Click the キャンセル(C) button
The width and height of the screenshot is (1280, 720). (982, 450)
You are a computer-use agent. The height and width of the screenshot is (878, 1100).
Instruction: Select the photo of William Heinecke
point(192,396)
◆ ◆ ◆ ◆ ◆ ◆ ◆
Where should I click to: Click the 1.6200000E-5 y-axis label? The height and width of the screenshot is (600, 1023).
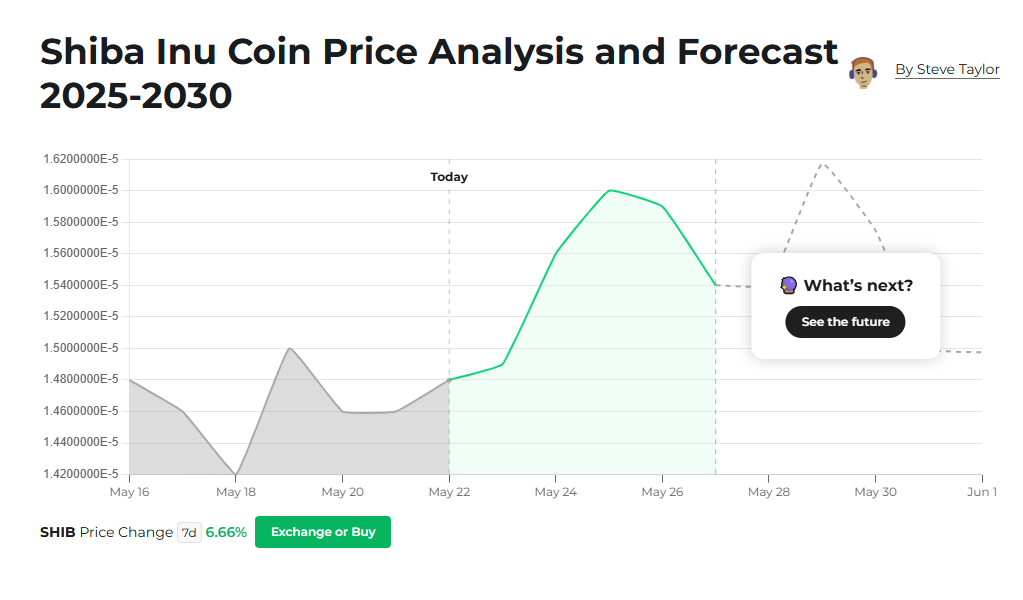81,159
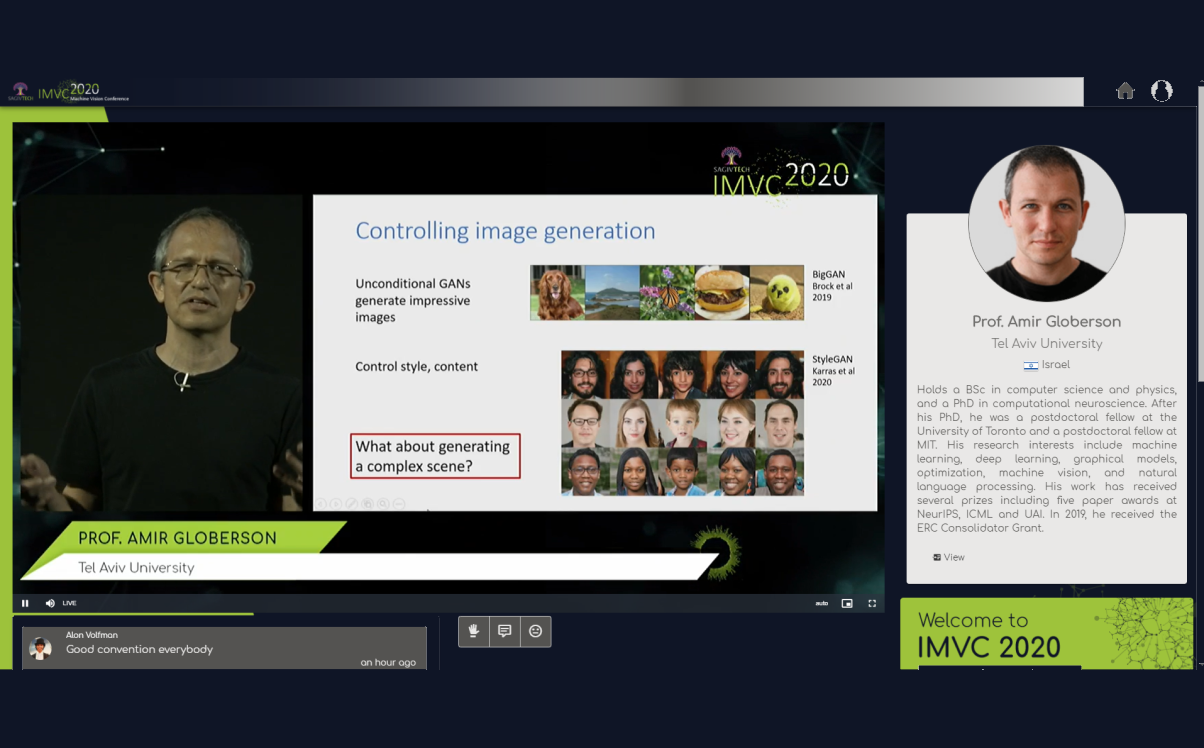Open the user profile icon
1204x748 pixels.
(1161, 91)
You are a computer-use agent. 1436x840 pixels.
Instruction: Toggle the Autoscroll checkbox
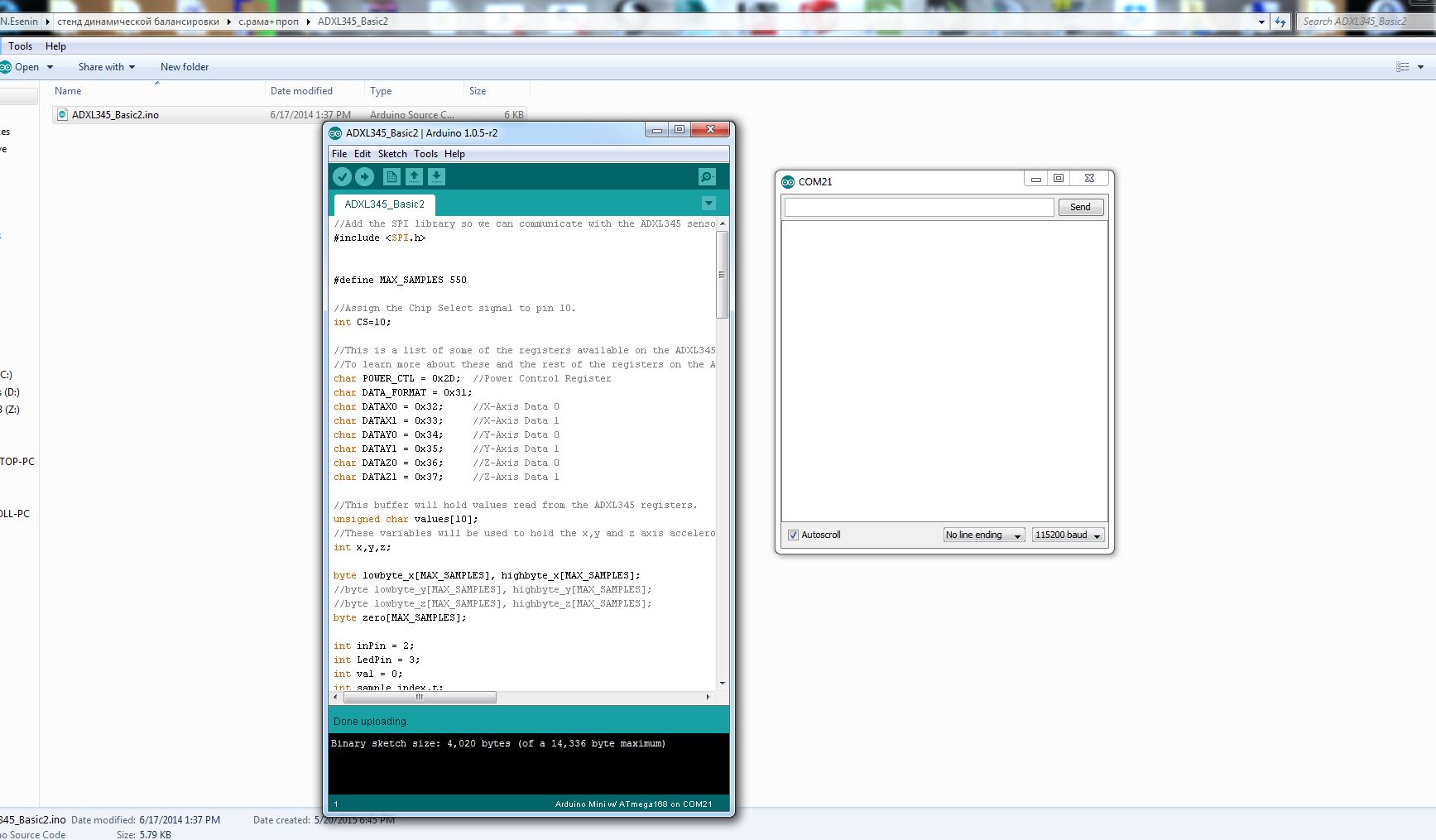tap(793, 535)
◆ ◆ ◆ ◆ ◆ ◆ ◆
Go through the records above and count every line that includes "computer". Give the number and nothing else.

2